Melanoma is one of the fastest growing cancers in the U.S. and is attributed to 75% of all skin cancer deaths. Modern immunotherapy cancer drug treatments, which activate the immune system to fight against tumors, have been developed, including the recently FDA-approved drug Pembrolizumab (Pembro), or KEYTRUDA®. While Pembro has successfully treated numerous melanoma patients, including former President Jimmy Carter, it has also been documented to paradoxically promote rapid tumor growth in a small subset of patients. Next-generation sequencing has identified a damaging JAK-STAT signaling pathway mutation in these tumors, potentially linking this pathway to these failed treatments. Our goal was to better understand the molecular basis of how Pembro immunotherapy counterintuitively promotes cancer, given this mutation.  It was hypothesized that an increased immune response, caused by Pembro treatment, leads to overstimulation of the mutated pathway in cells, leading to undesirable proliferation.

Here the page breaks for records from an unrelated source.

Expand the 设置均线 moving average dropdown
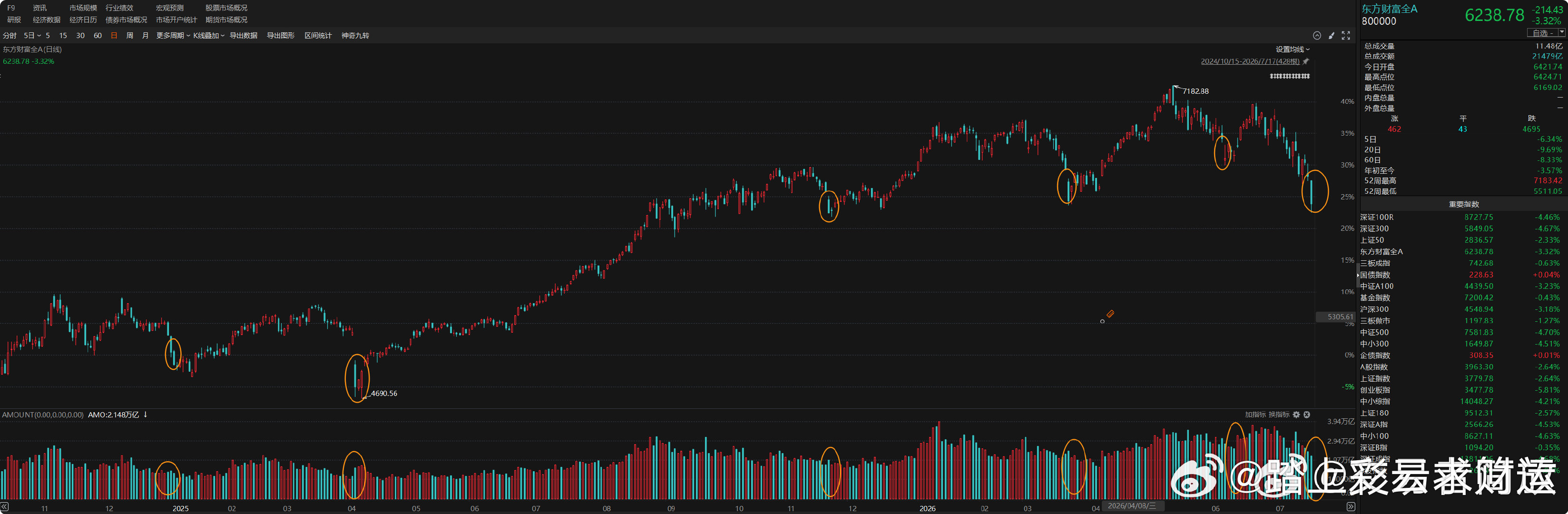 (1293, 50)
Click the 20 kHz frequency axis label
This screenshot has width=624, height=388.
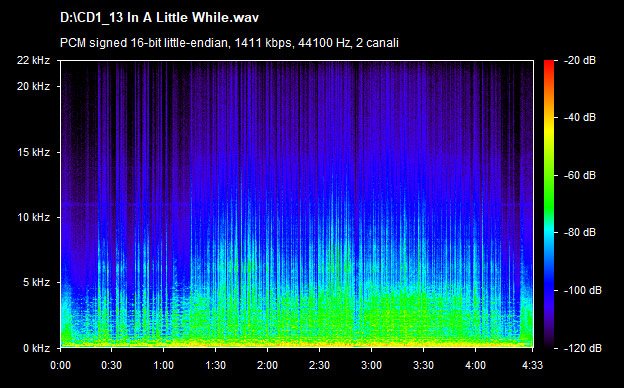(33, 86)
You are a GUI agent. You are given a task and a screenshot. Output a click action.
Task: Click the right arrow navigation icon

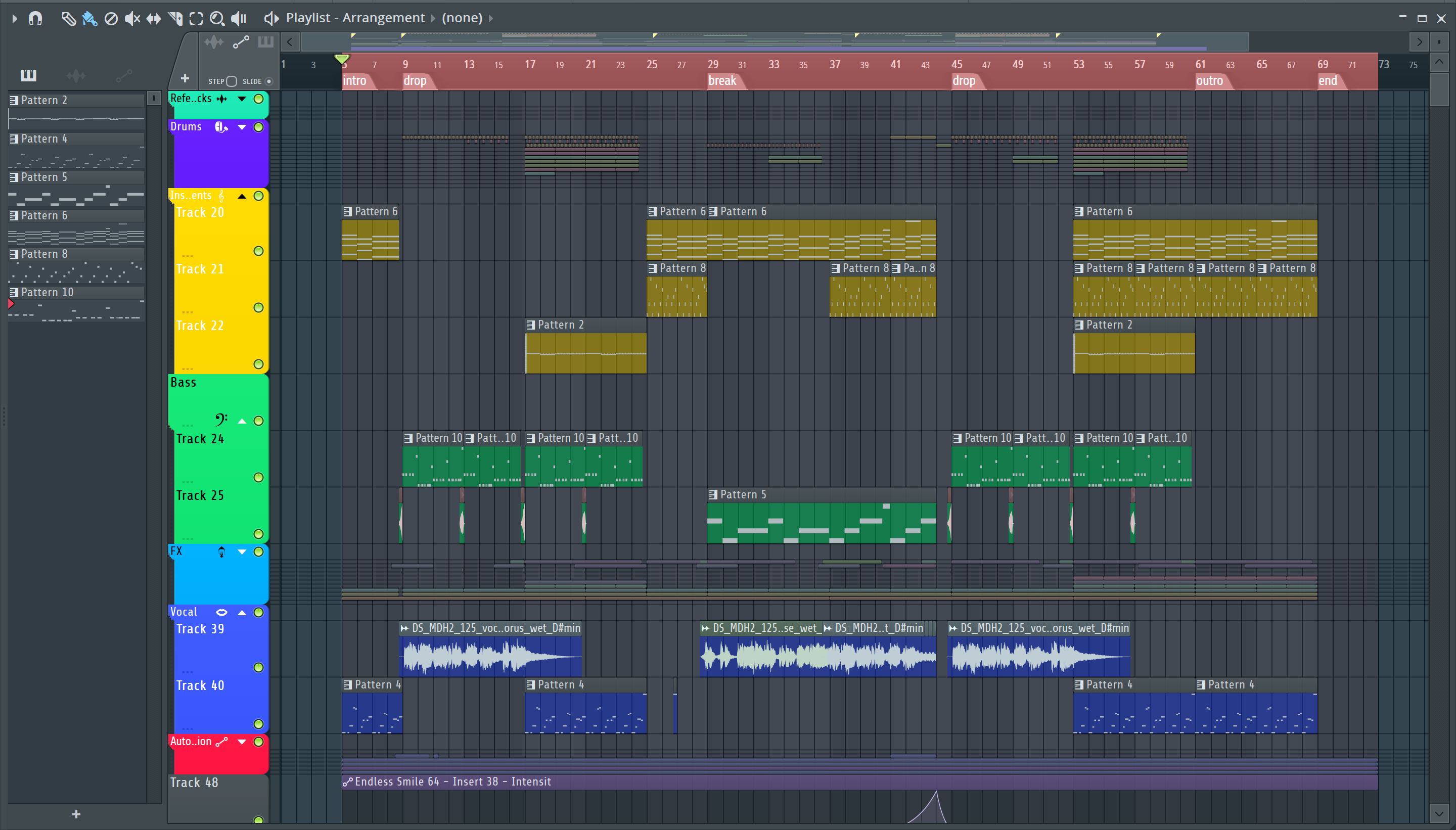click(x=1419, y=42)
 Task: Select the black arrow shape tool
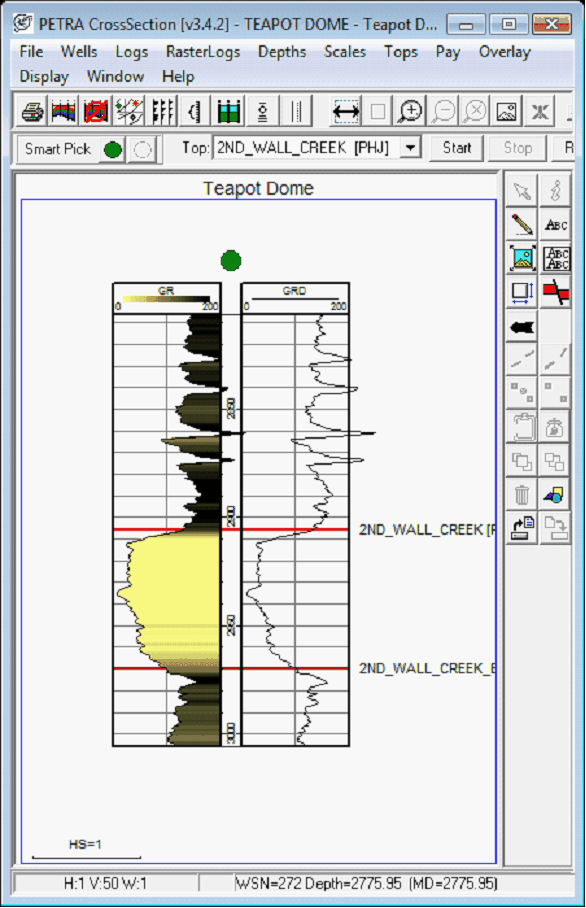pyautogui.click(x=522, y=327)
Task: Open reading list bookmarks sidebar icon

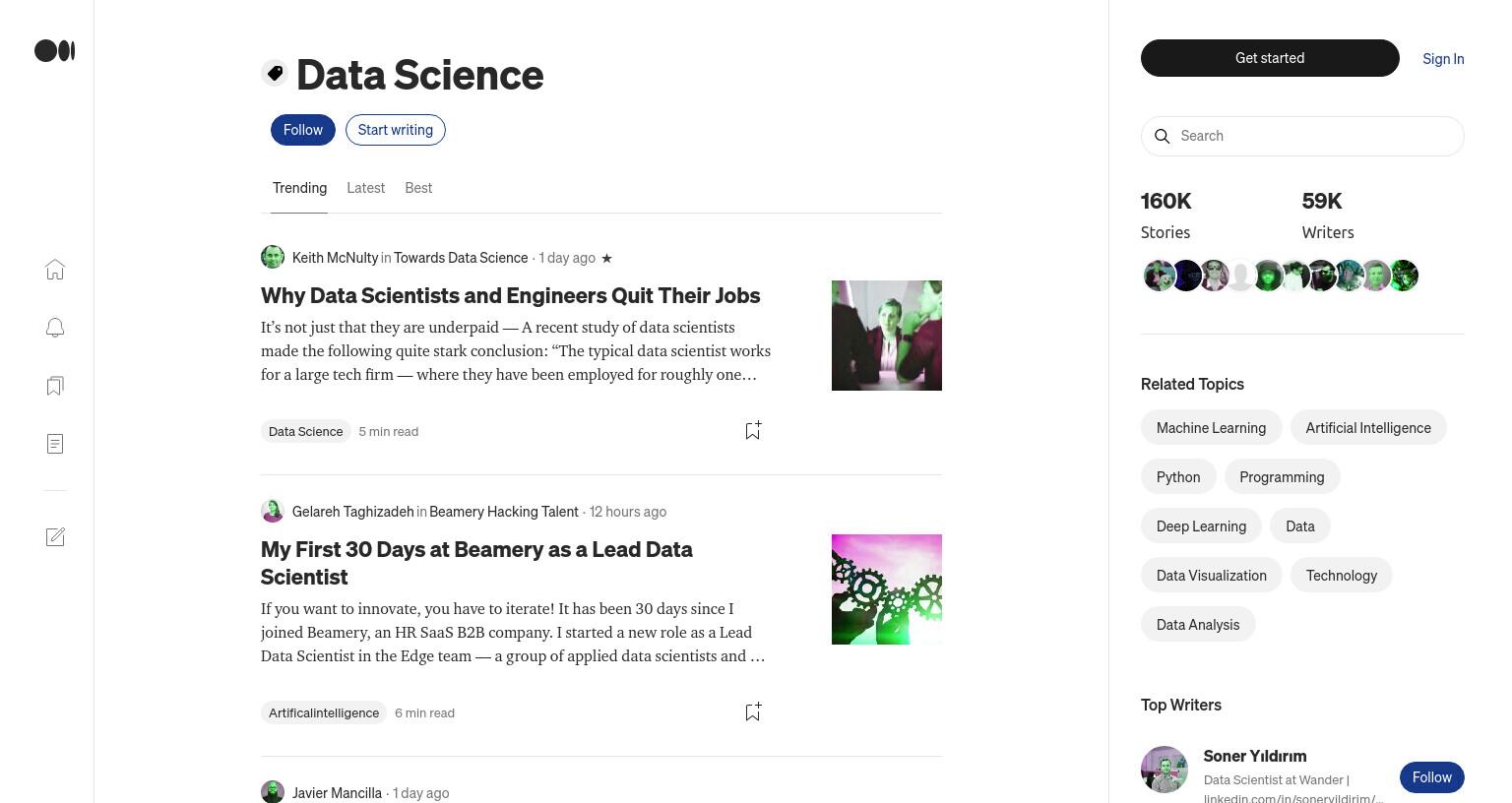Action: (x=55, y=386)
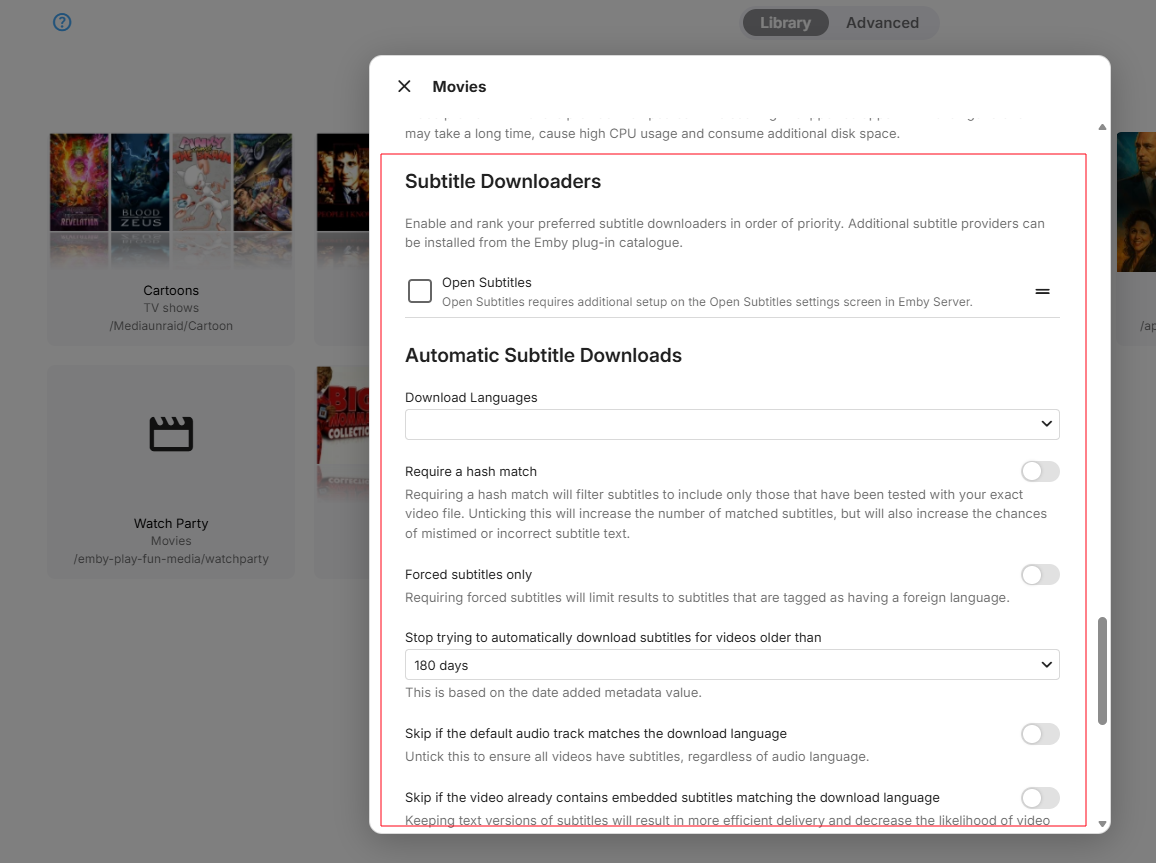The height and width of the screenshot is (863, 1156).
Task: Open the Download Languages dropdown
Action: [x=731, y=424]
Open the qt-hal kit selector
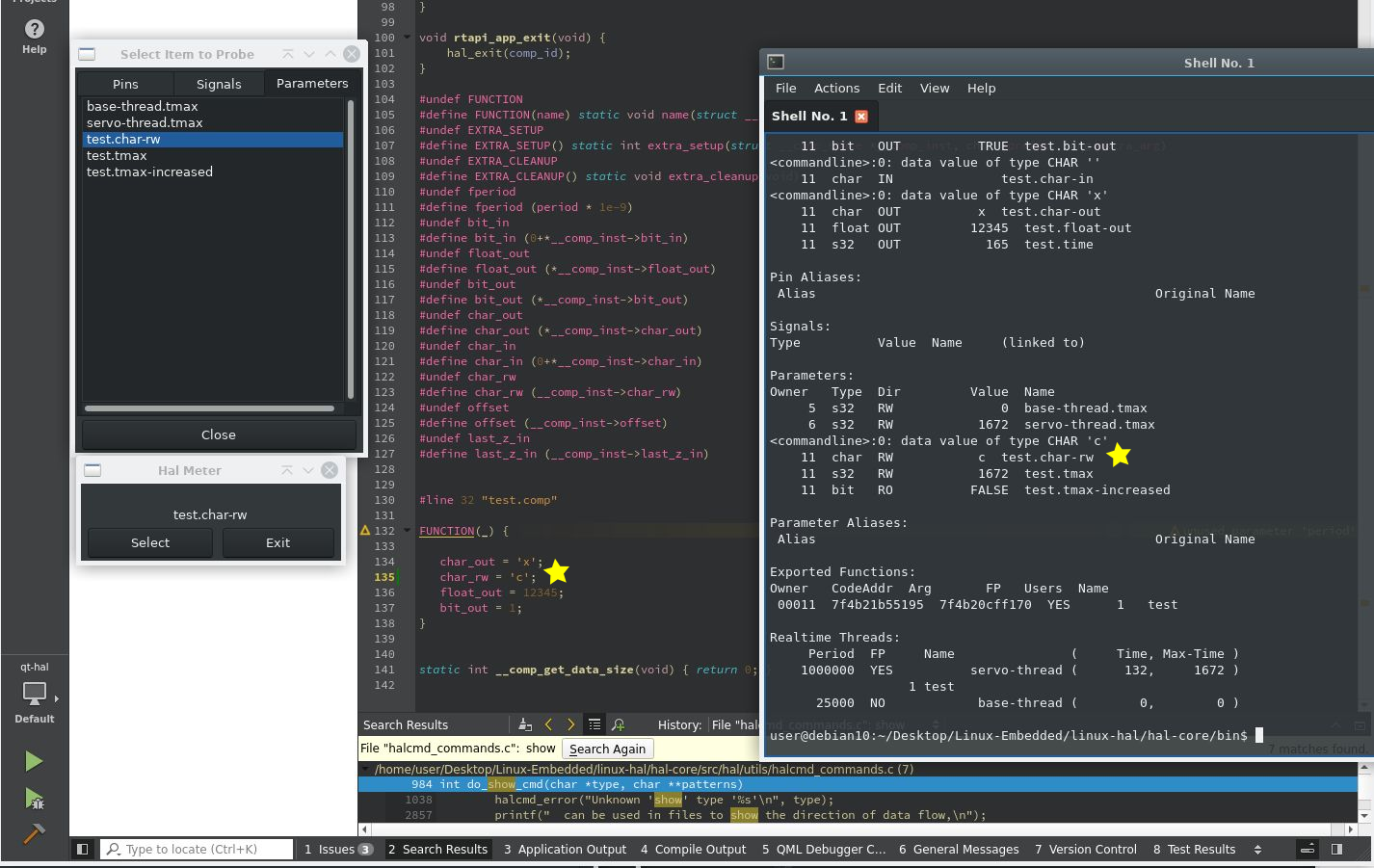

Methods/Results: In a series of cell culture experiments, we treated patient-derived cell lines, with and without the mutation, with Pembro and measured common cellular markers associated with cancer aggressiveness/proliferation. Melanoma cells with the mutation that were treated with Pembro had higher proliferative marker levels than untreated cells with the mutation or cells without the mutation. Conclusion: Our preliminary findings suggest that this specific mutation, in conjunction with Pembro administration, leads to greater melanoma proliferation. This enhanced understanding of the dynamic interactions between Pembrolizumab, the immune system, and this mutated pathway may lead to a better decision of when and when not to administer Pembrolizumab to patients.